La reunión de los ocho miembros de la OPEP+, que bombea cerca de la mitad del crudo mundial, se produce después de que los precios del petróleo cayeran más de 18 por ciento en 2025 —su mayor desplome anual desde 2020— en un contexto de creciente preocupación por el exceso de oferta.
Los ocho —Arabia Saudita, Rusia, Emiratos Árabes Unidos, Kazajistán, Kuwait, Irak, Argelia y Omán— elevaron sus objetivos de producción de petróleo en unos 2.9 millones de barriles por día (bpd) de abril a diciembre de 2025, lo que equivale a casi 3 por ciento de la demanda petrolera mundial.
En noviembre acordaron suspender los aumentos de producción en enero, febrero y marzo. En la breve reunión en línea del domingo no se habló de Venezuela, dijo un delegado de la OPEP+. Los ocho países se reunirán el 1° de febrero, según el comunicado.
Las tensiones entre Arabia Saudita y EAU estallaron el mes pasado debido al conflicto en Yemen, que dura ya una década, cuando un grupo alineado con Abu Dabi arrebató territorio al gobierno respaldado por Riad. La crisis desencadenó la mayor ruptura en décadas entre estos dos antiguos aliados, que llevaban años discrepando en cuestiones críticas.
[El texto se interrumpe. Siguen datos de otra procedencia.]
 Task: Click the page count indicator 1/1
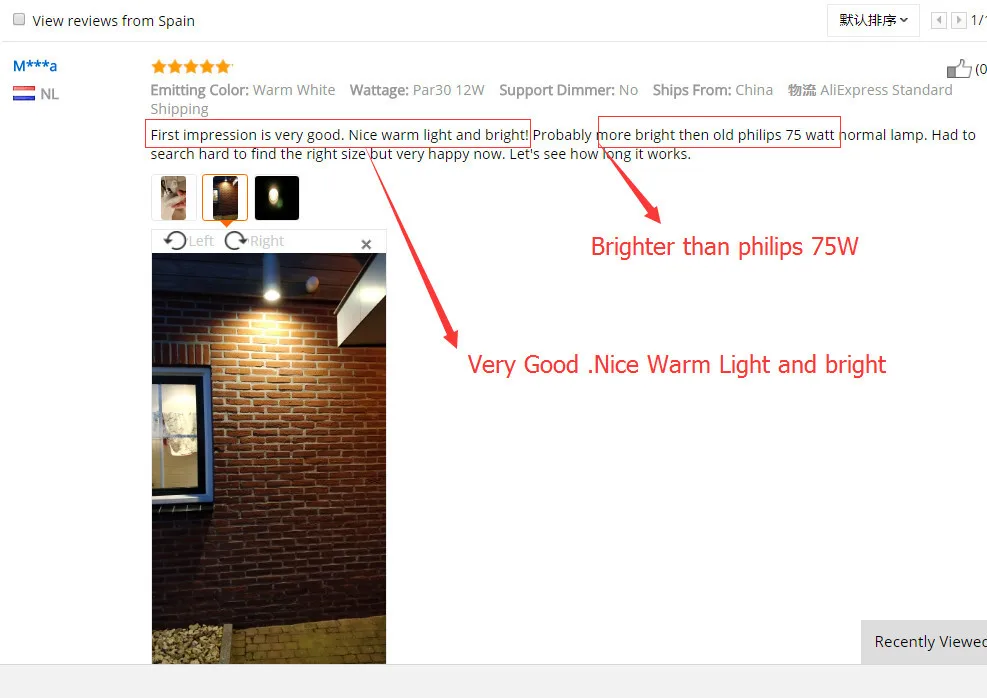point(979,20)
En el pasado, la OPEP ha logrado superar graves desavenencias internas, como la guerra entre Irán e Irak, dando prioridad a la gestión del mercado sobre las disputas políticas. Sin embargo, el grupo se enfrenta a numerosas crisis, con las exportaciones rusas de petróleo presionadas por las sanciones de Estados Unidos debido a su guerra en Ucrania, y protestas en Irán mientras Washington amenaza con una intervención.